A los vinos de Rioja los distingue el equilibrio y la elegancia, no sin la frescura que aporta la acidez de la uva tempranillo, además de la buena resistencia al paso del tiempo. Para producirlos no es únicamente necesario el conocimiento técnico, no basta un enólogo de academia. Es importante el conocimiento de la tierra, el entorno en el que se produce y el respeto a la tradición, pero también audacia para la innovación, para el riesgo. Un equipo de fútbol no es un vino, pero en su buena crianza hay que actuar como un bodeguero.
Luis de la Fuente sabe de vinos. Es hijo de Haro, la capital del Rioja, rodeada de viñedos y donde se encuentran radicadas algunas de las principales bodegas de la denominación de origen. Un lugar donde el vino sabe a la tierra, especialmente en el triángulo formado por Haro, Briones y Laguardia, una tierra con la que el seleccionador se siente profundamente identificado, pese a dejar su pueblo joven para jugar en el Athletic, club con numerosos seguidores allí. La madre, conocida como la Berti, regentó durante años la Mercería Sol, convertida después por su hermana Ana en una boutique.
De la Fuente ha actuado como un bodeguero de su tierra no sólo con esta selección, sino en la crianza de toda una generación a la que ha dirigido en categorías inferiores y a la que ha llevado al descorche en el momento de plenitud. Como un vino redondo, equilibrado, de un rojo intenso, en el que pueden apreciarse a la vez la madera de Rodri y la fruta de Ferran Torres. Lo ha hecho con el tacto de quienes en su pueblo compraban docenas y docenas de huevos para que las claras limpiaran las impurezas del caldo en las barricas.
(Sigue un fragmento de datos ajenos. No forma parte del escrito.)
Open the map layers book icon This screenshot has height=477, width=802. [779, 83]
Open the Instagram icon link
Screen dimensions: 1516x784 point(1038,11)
Sólo desde ese conocimiento profundo de lo que tenía entre manos pueden entenderse, hoy, algunas decisiones que a muchos nos parecían arriesgadas, y de ese modo lo escribimos, como era la de convocar a futbolistas que llegaban después de largos periodos de inactividad por lesiones. Era el caso del propio Rodri, Mikel Merino o Nico Williams. Como el buen bodeguero, el conocimiento de la materia y la intuición le decían que el vino alcanzaría su punto ideal en el momento necesario. Acertó.
De la Fuente suele repetir la palabra «familia» para hablar de la relación con sus jugadores. Los buenos vinos suelen ser cosa de grandes familias, pero la toma de decisiones no puede ser esclava de ataduras emocionales. De la Fuente no lo ha sido, como prueba la suplencia de Pedri en los partidos clave, decisión tomada desde el sentido de la justicia. No nos quedemos, pues, en el relato moralista del personaje, sino en su rol como entrenador, porque este título mundial, como un buen rioja, sabe a su tierra.